By Wojciech Tuleya
Jolanta Wagner’s art is simultaneously archetypal and modern. Her drawings’ primal essence contains a feminine-like monotonous weaving – a spider’s web of seemingly mechanically recorded events, thoughts and objects organized within a clearly legible system.
Also archetypal is her faith in the power of this method to create symbols – totems and signs of supernatural power. Jola Wagner must have faith in these powers; what could otherwise be the source of the strength and patience which are necessary to create her calligraphic representations of girlish silhouettes, pitchers, spoons, houses with gardens or jars filled with cream - like an Irish monk recording mythical dragons within the pages of illuminated manuscripts?
Her work is modern because of the clarity of her images, their legibility and perfectly planned architectural structure. When I first saw her drawings fifteen years ago, Jola’s works seemed too modern for the average art collectors’ tastes and were purchased at the time by only the most discerning of my Japanese clients; those who were sensitive to paper and to the art of calligraphy. The connoisseurs from the West noticed in her work a rare characteristics of original concept, astounding technical skill and a highly developed sense of a personal visual aesthetics.

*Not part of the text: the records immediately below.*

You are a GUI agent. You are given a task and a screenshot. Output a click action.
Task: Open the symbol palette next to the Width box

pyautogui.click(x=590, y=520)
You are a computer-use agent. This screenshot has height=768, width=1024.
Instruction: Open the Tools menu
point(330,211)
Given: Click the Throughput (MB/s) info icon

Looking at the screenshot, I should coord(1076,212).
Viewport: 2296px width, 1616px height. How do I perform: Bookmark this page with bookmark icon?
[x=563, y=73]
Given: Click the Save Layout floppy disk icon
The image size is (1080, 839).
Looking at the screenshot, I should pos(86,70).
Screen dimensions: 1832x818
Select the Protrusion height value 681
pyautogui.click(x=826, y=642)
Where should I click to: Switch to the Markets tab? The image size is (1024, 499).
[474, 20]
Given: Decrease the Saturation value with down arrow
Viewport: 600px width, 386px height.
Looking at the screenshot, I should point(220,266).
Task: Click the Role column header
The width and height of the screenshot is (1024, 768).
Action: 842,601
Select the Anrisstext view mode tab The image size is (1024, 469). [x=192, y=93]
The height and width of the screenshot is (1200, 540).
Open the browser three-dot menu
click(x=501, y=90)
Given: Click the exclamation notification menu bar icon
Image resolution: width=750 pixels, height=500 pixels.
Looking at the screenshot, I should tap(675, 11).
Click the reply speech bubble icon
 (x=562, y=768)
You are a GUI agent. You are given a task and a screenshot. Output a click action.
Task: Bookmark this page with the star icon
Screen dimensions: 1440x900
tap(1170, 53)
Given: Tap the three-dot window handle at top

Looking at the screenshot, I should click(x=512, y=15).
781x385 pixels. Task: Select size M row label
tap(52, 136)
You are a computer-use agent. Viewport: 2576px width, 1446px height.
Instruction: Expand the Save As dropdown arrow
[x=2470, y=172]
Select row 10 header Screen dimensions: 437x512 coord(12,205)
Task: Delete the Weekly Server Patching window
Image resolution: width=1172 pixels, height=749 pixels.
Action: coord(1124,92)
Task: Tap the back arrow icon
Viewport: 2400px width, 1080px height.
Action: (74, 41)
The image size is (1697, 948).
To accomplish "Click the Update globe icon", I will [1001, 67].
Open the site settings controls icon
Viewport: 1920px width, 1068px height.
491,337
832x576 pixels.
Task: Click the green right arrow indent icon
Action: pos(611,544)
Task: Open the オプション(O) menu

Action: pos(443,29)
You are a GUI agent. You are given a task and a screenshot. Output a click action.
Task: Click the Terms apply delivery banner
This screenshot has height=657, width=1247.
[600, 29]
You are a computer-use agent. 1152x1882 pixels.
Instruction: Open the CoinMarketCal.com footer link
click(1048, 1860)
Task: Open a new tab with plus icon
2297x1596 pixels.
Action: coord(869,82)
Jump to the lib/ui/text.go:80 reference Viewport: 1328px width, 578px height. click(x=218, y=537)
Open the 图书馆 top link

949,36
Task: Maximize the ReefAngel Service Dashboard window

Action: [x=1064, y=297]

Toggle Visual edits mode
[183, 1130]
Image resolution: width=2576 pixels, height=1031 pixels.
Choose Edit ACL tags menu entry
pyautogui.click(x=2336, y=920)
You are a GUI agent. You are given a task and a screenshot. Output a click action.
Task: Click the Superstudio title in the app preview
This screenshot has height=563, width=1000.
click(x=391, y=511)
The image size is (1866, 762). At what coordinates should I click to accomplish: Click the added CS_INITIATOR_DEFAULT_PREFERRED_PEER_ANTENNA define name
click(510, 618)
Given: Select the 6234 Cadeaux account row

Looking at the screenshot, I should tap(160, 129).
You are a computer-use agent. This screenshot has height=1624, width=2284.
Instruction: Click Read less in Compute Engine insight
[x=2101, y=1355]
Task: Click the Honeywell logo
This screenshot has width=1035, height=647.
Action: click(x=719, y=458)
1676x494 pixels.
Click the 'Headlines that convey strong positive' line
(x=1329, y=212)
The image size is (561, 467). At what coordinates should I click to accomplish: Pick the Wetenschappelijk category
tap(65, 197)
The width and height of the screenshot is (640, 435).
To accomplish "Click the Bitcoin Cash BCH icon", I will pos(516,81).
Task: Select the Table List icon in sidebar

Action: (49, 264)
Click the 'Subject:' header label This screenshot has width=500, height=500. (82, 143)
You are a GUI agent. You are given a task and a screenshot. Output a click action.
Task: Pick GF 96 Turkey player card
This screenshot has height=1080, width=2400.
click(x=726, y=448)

Years have passed; Jola’s works have become even more ascetic owing to her de-saturation of colours and the simplification of forms. As all things move forward, today my gallery shows Neo pop alongside with “story boards” while the works of Jola Wagner still appear to be one step ahead of fashion due to their clarity and honesty, they continue to inspire the interest of younger artists, and all the while my clients who choose her works receive from me high marks when it comes to good taste.